Friday, December 22, 2006

Using Dreamweaver on Linux

I've been trying for the last 2 years to find a decent web development platform for Linux, and still can't find one.

I truly don't understand what the big deal is with porting Dreamweaver to Linux. It already works on the Macintosh, so what would the big deal be making it work on QT or GTK+?

I think that if there were a decent Dreamweaver port for linux, that would end up converting a TON of people to the Linux camp. Seriously, for everyday work, I find GIMP totally acceptable for most photo work that I need to do for sites. Sure, I love Fireworks and I love Photoshop, but it's not a big block to getting website editing and development done. I can make it work.

But in terms of development environments, all I've found for Linux are:

  • Quanta: Great for PHP hackers, and great for the way that I develop sites (i.e. the site upload feature is very similar to dreamweavers).
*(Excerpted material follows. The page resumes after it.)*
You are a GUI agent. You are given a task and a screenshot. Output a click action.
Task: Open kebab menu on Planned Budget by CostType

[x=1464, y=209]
However, the visual editor is terrible. 90% of the time that I'm using the visual editor in Dreamweaver, it's for the purposes of SPEED. I'm trying to select something, fix it, and move on. Not navigate through someone else's messed-up code and table layout to find something. The Quanta visual editor doesn't work at all, really - crashing on even the simplest of pages.
  • Bluefish: Just a glorified gEdit, as far as I'm concerned.
  • Aptana: Looks really nifty, but I can't get it to work at all on my FC6 box. Also, has no visual editor, like Dreamweaver.
  • Mozilla Compozer: Would be almost usable if (a) it had a site upload / management setup like Dreamweaver (i.e. doesn't assume you're directly editing, via FTP, the files that run your website) and (b) if it didn't horribly mangle your source code every time you make an edit.
I'm all for open source software, but in this case I can't get around the NEED for Dreamweaver. Anyone have any clues how to persuade Adobe to move ahead on this?


adamk said...

I use Dreamweaver in Linux all the time with help from Wine. If your a novice or new Wine user, for peace of mind and ease of use, check out the CrossOver Office suite, which will allow you to install Dreamweaver as long as you have the CD or a setup.exe.

fastpagemode said...


Thanks much for the tip. Have you gotten Dreamweaver 8 to run on Wine? I tried Crossover office once, but it would only run Dreamweaver 6.0, and ran it sort of buggy and slow.

Anastasie & Maria said...

did yoU tried NVU?

Telain said...

6 months late but I was going to suggest Nvu as well - I use it with pretty good success.

I've also managed to get Windows 98 SE to run in VMPlayer -- thus run all my Windows software in a virtual machine that gets saved in a static state so it loads fairly quickly. Probably comparable to Wine. I've seen/heard examples of installing Win2K and XP on VMplayer but haven't done so because of the memory requirements.

fastpagemode said...

I just did a Yahoo! search to try to find out if anyone else had come up with some good alternatives for Linux, and unfortunately, my own article came up first! Argh! Anyone have any new ideas?

Ljuba said...

Nemes Ioan Sorin said...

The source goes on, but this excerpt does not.